Figure 7. Results of Risk Stratification Analysis (Adapted from Presenter’s Slides)
Figure 8. COSSH-onset-ACLF Early Diagnosis and Warning Model (Adapted from Presenter’s Slides)
Latest Developments in ACLF Treatment
Currently, there are no specific drugs or methods for the treatment of ACLF, and the main approach is comprehensive internal medicine treatment. Liver transplantation (LT) is the only effective treatment method. However, its implementation is limited due to factors such as the shortage of donor organs, varying quality of donated livers, patient immune rejection, high costs, and high mortality rate during the waiting period for transplantation [6-7]. Therefore, it is crucial to identify patients who still have a high risk of short-term mortality under standard treatment in the early stages of hospitalization and to determine the optimal timing for transplantation.
To address this, Professor Li Jun’s team utilized data from hospitalized patients with acute exacerbation of chronic hepatitis B in the COSSH open cohort (n=4577). They calculated the survival benefit rate to reflect the expected lifespan extension of patients undergoing LT compared to those not receiving LT, thereby identifying the high-benefit group for liver transplantation. The study results [8] showed that the 1-year survival rate of HBV-ACLF patients who underwent LT was significantly improved. Stratified analysis revealed that most ACLF patients (79.1%) had COSSH-ACLF IIs scores between 7 and 10, and these patients had a much higher net survival benefit from LT compared to patients with scores <7 or >10 (Figure 9).
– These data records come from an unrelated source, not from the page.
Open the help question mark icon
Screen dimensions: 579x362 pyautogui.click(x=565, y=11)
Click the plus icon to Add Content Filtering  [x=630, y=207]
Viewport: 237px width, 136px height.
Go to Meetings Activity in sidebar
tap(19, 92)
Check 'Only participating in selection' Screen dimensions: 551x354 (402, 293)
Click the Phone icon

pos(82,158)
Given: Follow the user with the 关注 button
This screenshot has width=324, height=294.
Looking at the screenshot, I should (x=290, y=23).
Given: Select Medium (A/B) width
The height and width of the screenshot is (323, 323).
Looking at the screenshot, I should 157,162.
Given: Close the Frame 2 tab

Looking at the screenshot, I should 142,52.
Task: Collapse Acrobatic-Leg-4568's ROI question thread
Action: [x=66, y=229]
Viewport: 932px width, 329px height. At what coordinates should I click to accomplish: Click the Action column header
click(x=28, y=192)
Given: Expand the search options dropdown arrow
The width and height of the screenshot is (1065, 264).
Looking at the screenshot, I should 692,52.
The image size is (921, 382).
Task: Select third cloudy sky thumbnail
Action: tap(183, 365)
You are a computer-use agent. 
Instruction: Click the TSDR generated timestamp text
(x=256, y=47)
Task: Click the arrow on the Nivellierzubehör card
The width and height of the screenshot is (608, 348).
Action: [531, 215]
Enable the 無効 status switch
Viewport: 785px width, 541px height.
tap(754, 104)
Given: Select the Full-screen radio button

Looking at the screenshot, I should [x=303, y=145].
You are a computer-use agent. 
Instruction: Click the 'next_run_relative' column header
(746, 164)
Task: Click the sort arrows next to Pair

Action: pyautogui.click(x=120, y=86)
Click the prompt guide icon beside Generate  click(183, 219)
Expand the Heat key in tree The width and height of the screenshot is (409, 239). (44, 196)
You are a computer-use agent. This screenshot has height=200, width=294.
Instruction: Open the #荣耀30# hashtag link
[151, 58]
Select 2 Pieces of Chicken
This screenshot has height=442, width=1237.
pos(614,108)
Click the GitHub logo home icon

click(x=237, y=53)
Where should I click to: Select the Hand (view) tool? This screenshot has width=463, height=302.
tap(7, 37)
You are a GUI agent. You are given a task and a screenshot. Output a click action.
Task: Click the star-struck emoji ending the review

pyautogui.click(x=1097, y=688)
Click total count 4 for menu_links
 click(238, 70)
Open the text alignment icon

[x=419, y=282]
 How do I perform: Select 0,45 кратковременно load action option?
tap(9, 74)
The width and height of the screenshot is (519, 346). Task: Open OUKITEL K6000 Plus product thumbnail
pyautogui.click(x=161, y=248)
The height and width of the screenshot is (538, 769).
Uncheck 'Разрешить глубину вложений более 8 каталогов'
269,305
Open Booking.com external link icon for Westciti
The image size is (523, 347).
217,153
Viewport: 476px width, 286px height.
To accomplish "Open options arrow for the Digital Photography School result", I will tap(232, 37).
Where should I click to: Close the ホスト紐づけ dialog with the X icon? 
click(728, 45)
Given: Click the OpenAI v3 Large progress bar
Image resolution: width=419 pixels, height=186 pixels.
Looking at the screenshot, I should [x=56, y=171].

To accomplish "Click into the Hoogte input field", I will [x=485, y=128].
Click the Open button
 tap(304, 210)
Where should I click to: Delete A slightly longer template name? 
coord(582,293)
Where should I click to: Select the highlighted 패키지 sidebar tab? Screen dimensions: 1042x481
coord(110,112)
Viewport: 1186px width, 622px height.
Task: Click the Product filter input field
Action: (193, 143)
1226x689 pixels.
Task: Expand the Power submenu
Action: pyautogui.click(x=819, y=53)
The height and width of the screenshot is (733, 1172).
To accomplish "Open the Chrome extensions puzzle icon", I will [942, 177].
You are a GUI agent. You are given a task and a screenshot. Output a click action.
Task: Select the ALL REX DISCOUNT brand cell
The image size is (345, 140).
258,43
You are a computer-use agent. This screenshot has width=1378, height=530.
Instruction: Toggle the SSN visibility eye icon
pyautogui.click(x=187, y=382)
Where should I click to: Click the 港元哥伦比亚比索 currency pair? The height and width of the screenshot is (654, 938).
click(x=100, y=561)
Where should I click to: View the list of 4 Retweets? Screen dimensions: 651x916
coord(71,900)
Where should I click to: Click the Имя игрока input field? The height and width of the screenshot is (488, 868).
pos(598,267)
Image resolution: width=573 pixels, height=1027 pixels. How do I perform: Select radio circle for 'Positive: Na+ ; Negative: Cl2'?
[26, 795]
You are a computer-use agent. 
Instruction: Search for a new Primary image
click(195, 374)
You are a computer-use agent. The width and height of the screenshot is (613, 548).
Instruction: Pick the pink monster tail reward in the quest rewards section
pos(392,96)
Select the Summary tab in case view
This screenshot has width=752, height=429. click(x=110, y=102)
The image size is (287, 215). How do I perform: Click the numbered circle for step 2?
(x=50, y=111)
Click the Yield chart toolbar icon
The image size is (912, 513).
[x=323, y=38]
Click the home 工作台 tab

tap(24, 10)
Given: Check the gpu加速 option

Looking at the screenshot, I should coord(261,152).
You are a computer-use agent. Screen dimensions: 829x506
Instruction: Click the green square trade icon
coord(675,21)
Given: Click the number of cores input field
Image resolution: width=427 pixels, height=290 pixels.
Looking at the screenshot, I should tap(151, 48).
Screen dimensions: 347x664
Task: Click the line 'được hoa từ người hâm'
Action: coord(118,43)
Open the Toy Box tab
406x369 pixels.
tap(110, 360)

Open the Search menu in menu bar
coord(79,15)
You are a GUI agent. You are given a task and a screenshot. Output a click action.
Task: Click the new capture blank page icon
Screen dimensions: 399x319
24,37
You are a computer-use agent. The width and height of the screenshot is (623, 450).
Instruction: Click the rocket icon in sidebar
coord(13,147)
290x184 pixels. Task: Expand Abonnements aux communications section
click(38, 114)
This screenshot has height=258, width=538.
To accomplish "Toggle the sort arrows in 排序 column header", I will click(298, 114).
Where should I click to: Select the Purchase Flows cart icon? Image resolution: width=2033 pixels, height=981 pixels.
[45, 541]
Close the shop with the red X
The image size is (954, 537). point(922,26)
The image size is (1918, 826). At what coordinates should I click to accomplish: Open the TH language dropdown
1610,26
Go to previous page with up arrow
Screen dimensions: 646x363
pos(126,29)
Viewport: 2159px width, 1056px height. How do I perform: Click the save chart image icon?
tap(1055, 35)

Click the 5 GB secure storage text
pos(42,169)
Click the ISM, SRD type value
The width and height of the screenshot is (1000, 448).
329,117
Figure 9. Survival Benefit Analysis for ACLF Patients (Adapted from Presenter’s Slides)
Conclusion
Due to the differences in etiology and triggers, there are numerous disparities and even controversies among Eastern and Western scholars regarding the definition, diagnostic criteria, and pathogenesis of ACLF. Clarifying the pathogenic process of ACLF and providing targeted treatment based on different mechanisms are crucial for reducing the mortality rate of ACLF. Current data indicate that the COSSH-onset-ACLFs early warning model, based on four simple clinical indicators, can accurately predict the occurrence of ACLF at 7, 14, and 28 days. This aids in the early and precise identification of high-risk ACLF patients, achieving primary disease prevention. For ACLF patients, those with a COSSH-ACLF II score of 7-10 points receive a higher net survival benefit from liver transplantation (LT).